Task to carry out —
Print every entry again, precisely as written.
** Opening Data for review block **
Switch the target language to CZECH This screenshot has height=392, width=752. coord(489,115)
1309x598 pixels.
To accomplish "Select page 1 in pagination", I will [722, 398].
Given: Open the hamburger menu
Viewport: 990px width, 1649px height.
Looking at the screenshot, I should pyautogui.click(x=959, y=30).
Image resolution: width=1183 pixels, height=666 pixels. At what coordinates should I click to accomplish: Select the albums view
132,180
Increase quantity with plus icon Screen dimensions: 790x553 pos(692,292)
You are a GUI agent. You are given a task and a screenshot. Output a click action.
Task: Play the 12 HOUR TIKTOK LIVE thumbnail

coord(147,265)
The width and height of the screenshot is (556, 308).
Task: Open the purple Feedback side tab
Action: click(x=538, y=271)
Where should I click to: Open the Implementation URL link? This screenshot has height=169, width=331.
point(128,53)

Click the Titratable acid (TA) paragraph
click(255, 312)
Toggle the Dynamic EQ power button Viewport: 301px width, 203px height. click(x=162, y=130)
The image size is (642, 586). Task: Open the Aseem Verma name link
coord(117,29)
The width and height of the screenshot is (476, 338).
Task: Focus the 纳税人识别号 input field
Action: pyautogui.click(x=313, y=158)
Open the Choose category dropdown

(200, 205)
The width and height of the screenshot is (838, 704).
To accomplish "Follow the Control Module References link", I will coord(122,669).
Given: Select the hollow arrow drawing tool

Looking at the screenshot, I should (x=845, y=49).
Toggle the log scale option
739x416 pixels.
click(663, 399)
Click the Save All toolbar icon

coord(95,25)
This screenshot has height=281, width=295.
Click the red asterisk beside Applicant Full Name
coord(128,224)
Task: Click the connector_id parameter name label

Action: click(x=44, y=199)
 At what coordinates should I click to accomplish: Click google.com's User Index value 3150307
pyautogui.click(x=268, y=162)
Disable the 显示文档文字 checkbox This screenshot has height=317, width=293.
** Closing Data for review block **
The completed task —
Switch the target language to CZECH This screenshot has height=392, width=752. coord(489,115)
1309x598 pixels.
To accomplish "Select page 1 in pagination", I will [722, 398].
Given: Open the hamburger menu
Viewport: 990px width, 1649px height.
Looking at the screenshot, I should pyautogui.click(x=959, y=30).
Image resolution: width=1183 pixels, height=666 pixels. At what coordinates should I click to accomplish: Select the albums view
132,180
Increase quantity with plus icon Screen dimensions: 790x553 pos(692,292)
You are a GUI agent. You are given a task and a screenshot. Output a click action.
Task: Play the 12 HOUR TIKTOK LIVE thumbnail

coord(147,265)
The width and height of the screenshot is (556, 308).
Task: Open the purple Feedback side tab
Action: click(x=538, y=271)
Where should I click to: Open the Implementation URL link? This screenshot has height=169, width=331.
point(128,53)

Click the Titratable acid (TA) paragraph
click(255, 312)
Toggle the Dynamic EQ power button Viewport: 301px width, 203px height. click(x=162, y=130)
The image size is (642, 586). Task: Open the Aseem Verma name link
coord(117,29)
The width and height of the screenshot is (476, 338).
Task: Focus the 纳税人识别号 input field
Action: pyautogui.click(x=313, y=158)
Open the Choose category dropdown

(200, 205)
The width and height of the screenshot is (838, 704).
To accomplish "Follow the Control Module References link", I will coord(122,669).
Given: Select the hollow arrow drawing tool

Looking at the screenshot, I should (x=845, y=49).
Toggle the log scale option
739x416 pixels.
click(663, 399)
Click the Save All toolbar icon

coord(95,25)
This screenshot has height=281, width=295.
Click the red asterisk beside Applicant Full Name
coord(128,224)
Task: Click the connector_id parameter name label

Action: click(x=44, y=199)
 At what coordinates should I click to accomplish: Click google.com's User Index value 3150307
pyautogui.click(x=268, y=162)
Disable the 显示文档文字 checkbox This screenshot has height=317, width=293.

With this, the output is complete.